Fausto Solano Pereira, da corretora Boa Safra, protagonizou o momento mais hilariante da CPI, ao informar que recebera o cheque de US$ 9,7 milhões do IBF -o "laranja" do esquema dos precatórios- de um tal de dr. Renê, o Mefistófeles da CPI, que ele nem soube explicar quem era.
Para quem conhece o mercado, a história tem pé e cabeça. Não mostra que ele é inocente. Mas não prova que ele é culpado.
Solano entra em contato com a coluna -por meio de seu advogado- solicitando espaço para apresentar sua versão.
Ele tem história no mercado. No passado, foi sócio da Stotler Dime, empresa que tinha como parceiro a Stotler, líder mundial do mercado de commodities. Também foi um dos criadores dos fundos de commodities.
Quando o mercado começou a mudar, encerrando a era da renda fixa, Solano passou a trabalhar operações externas.
Tem um portfólio considerável. Trouxe para o Brasil a maior corretora de seguros dos Estados Unidos, a E.W. Blanch, a companhia que adquiriu a Light. No momento, trabalha em um projeto de Direct PC com a Word Co., maior empresa de celular fixo do mundo.
Operações estaduais
Nos últimos tempos, passou a operar com Estados, e organizou pelo menos três operações relevantes.

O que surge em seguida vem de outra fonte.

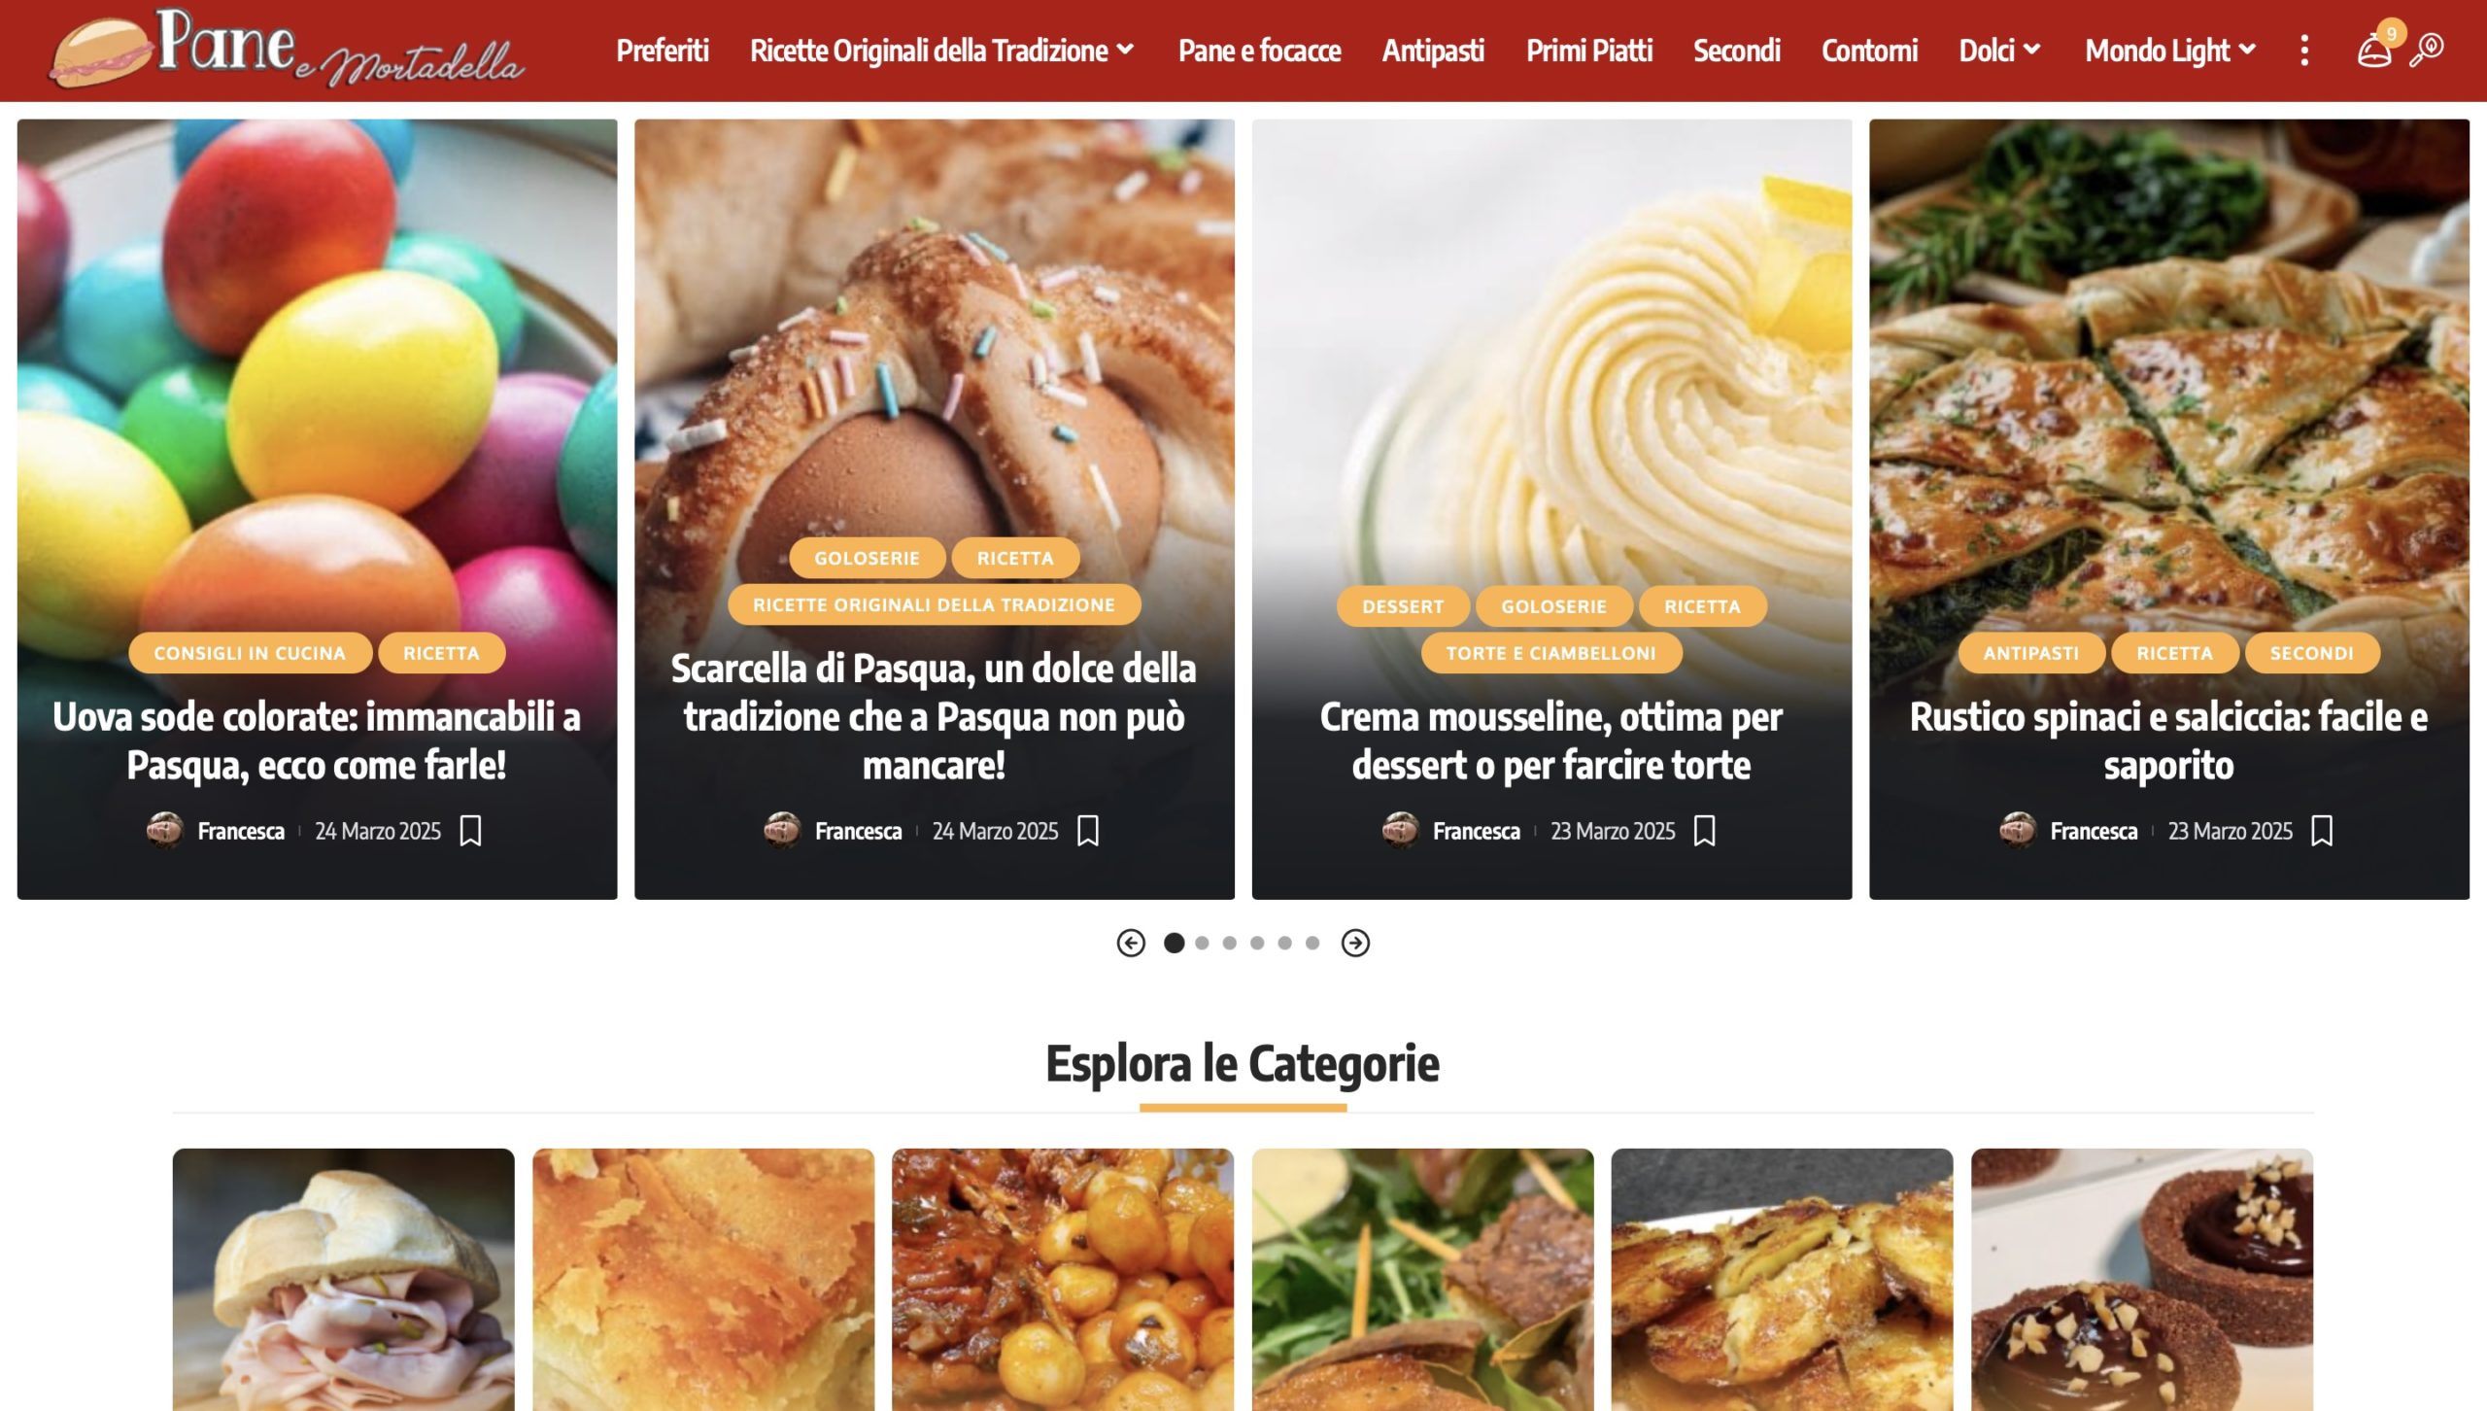This screenshot has width=2487, height=1411.
Task: Bookmark the Scarcella di Pasqua article
Action: [x=1088, y=831]
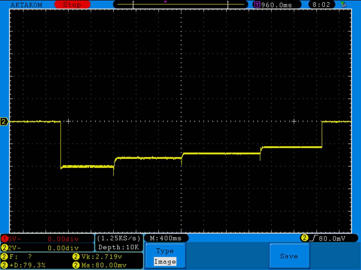Click the 1.25KS/s sample rate display

click(x=119, y=238)
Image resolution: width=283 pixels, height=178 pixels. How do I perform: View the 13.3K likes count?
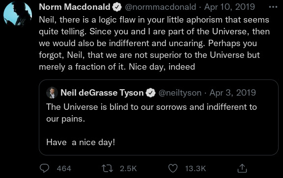[x=196, y=169]
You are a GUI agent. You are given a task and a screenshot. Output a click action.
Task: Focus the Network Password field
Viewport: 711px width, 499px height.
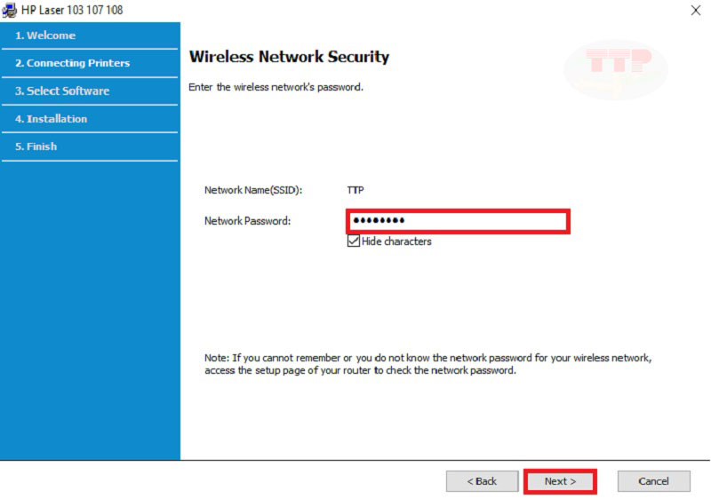[458, 221]
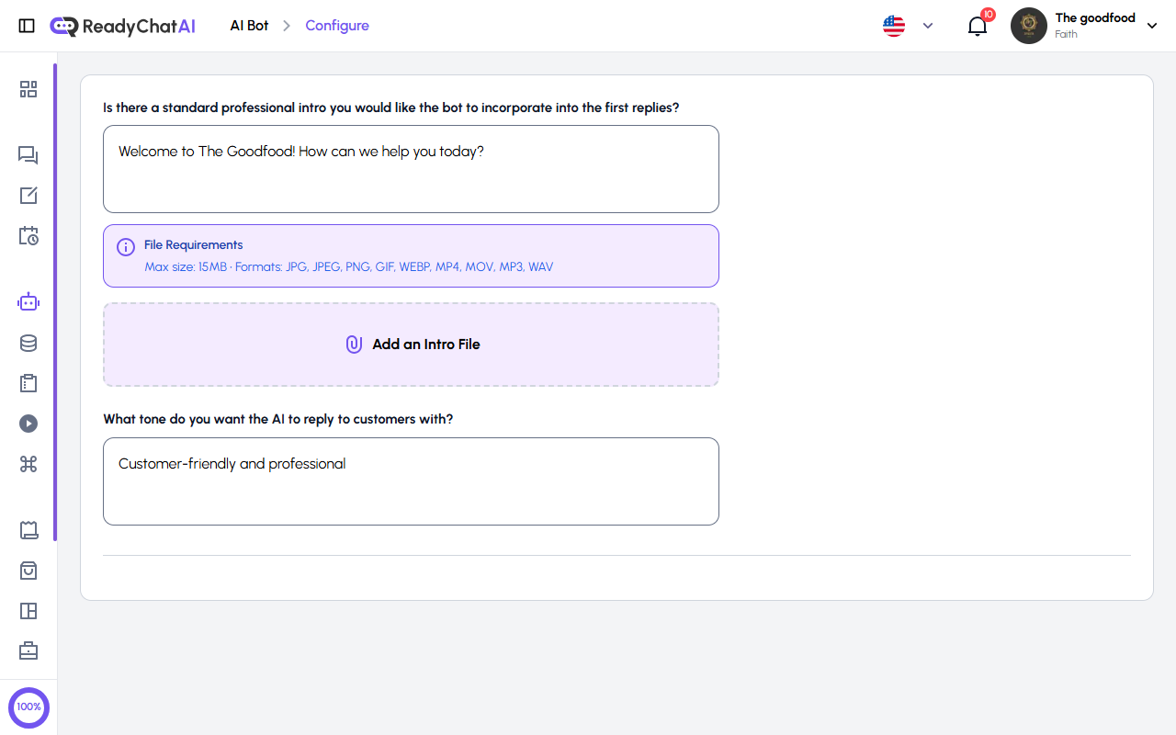Select Configure in the breadcrumb

(x=336, y=25)
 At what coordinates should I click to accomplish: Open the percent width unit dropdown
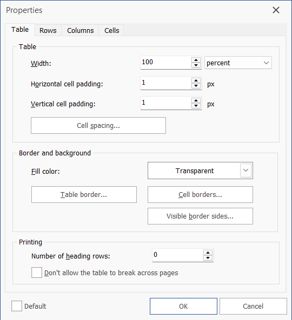[x=238, y=63]
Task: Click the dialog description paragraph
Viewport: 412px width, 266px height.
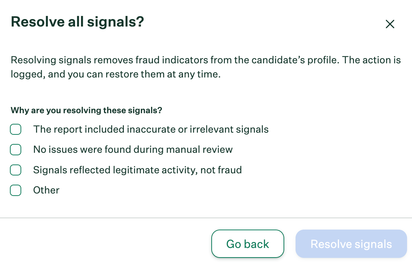Action: pos(206,67)
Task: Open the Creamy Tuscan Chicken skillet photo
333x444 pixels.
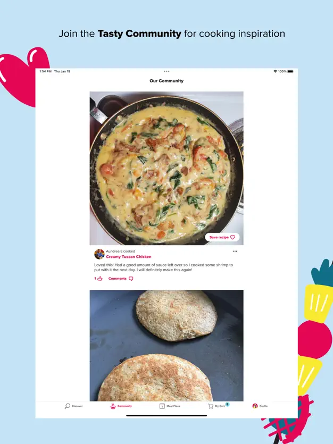Action: (167, 168)

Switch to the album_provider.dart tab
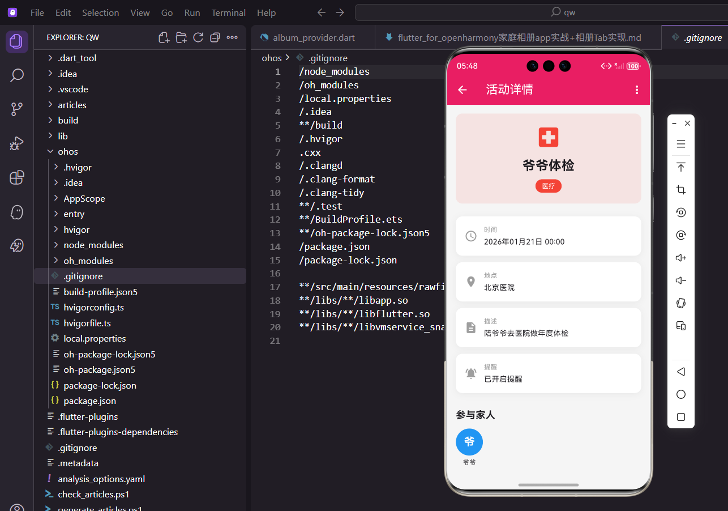[313, 37]
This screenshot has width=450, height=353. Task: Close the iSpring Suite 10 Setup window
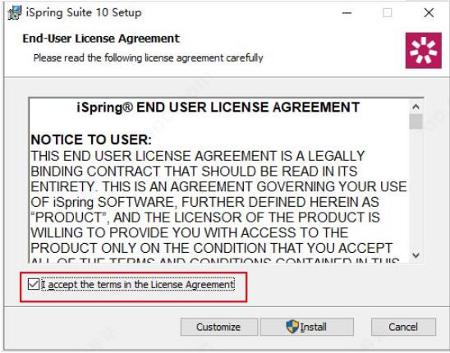click(429, 13)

No Paraná, montou operação de debêntures no valor de US$ 350 milhões, que permitiu ao Banestado captar a 18% ao ano e emprestar a 38% a 42% ao ano.
Em Santa Catarina, foi o criador da primeira SPC pública do país (empresas que emitem debêntures tendo como lastro ativos do setor público), o Invesc, tendo como lastro ações da Celesc (a companhia de eletricidade estadual).
A segunda Invesc foi montada tendo como lastro ações da Companhia de Águas e Saneamento do Estado. Permitiu ao Estado captar US$ 350 milhões, o "funding" exigido pela General Motors, para instalar seu complexo em Santa Catarina.
A operação Invesc 2 foi montada com o Bradesco e o banco Safra. Por que o Bradesco? -o próprio Solano indaga. Para provar que ele tem relação profissional com o banco, porque lhe traz negócios rentáveis e legítimos, e não porque durante dois anos foi casado com a filha de Lázaro Brandão, o presidente do banco. "O mercado sabe que nem o Bradesco nem o seu Brandão fazem negócios dúbios", diz ele.
O doleiro do precatório
A história do cheque é a seguinte:
Solano possui uma "off shore" (empresa registrada no exterior) nas Ilhas Cayman e precisava transferir US$ 1,7 milhão para o Brasil, via "cabo".
1) Quem quer vender os dólares deposita o dinheiro na conta do doleiro brasileiro, em um paraíso fiscal.
2) Quem quer comprar os dólares deposita reais na conta do doleiro em São Paulo.
3) O doleiro faz a compensação, transferindo lá fora os dólares para a conta de quem comprou; e aqui dentro pagando em reais para quem vendeu os dólares.
Tudo é feito na confiança, sem formalidades, mesmo porque, apesar da abundante, a operação é ilegal.
Segundo Solano, naquele dia o doleiro informou que na ponta da compra de dólares tinha um único grande comprador -o cheque do IBF, de R$ 9,7 milhões. Na outra ponta, enorme lista de vendedores de dólares.
Sugeriu que a Boa Safra recebesse o cheque, fizesse a compensação, retivesse seu US$ 1,7 milhão e distribuísse o restante para as demais pessoas.
A prova de sua inocência -segundo Solano- é que na relação de pessoas a quem distribuiu os demais cheques figura até a Embaixada do Japão -que precisava de US$ 80 mil, recursos para pagar seus funcionários.
A segunda é que, sendo experiente no ramo, se tivesse a menor idéia sobre sua procedência, jamais depositaria o cheque em sua conta.
Há uma lógica na explicação. Pesa contra o Boa Safra o fato de já ter negociado debêntures com Santa Catarina, de Santa Catarina ter negociado diretamente US$ 400 milhões da emissão (lançando suspeitas de que ele tenha sido o organizador da operação) e a evidência de que recebeu o cheque justamente do principal "laranja" do esquema.
De qualquer modo, há uma maneira simples de apurar se foi coincidência ou culpa. Basta a CPI distribuir a lista das pessoas que receberam os cheques da Boa Safra.
Correção
Ao contrário do que a coluna escreveu na sexta-feira passada, quem primeiro lembrou as relações entre a Corretora Split e o esquema Pau Brasil foi o "Jornal da Bandeirantes".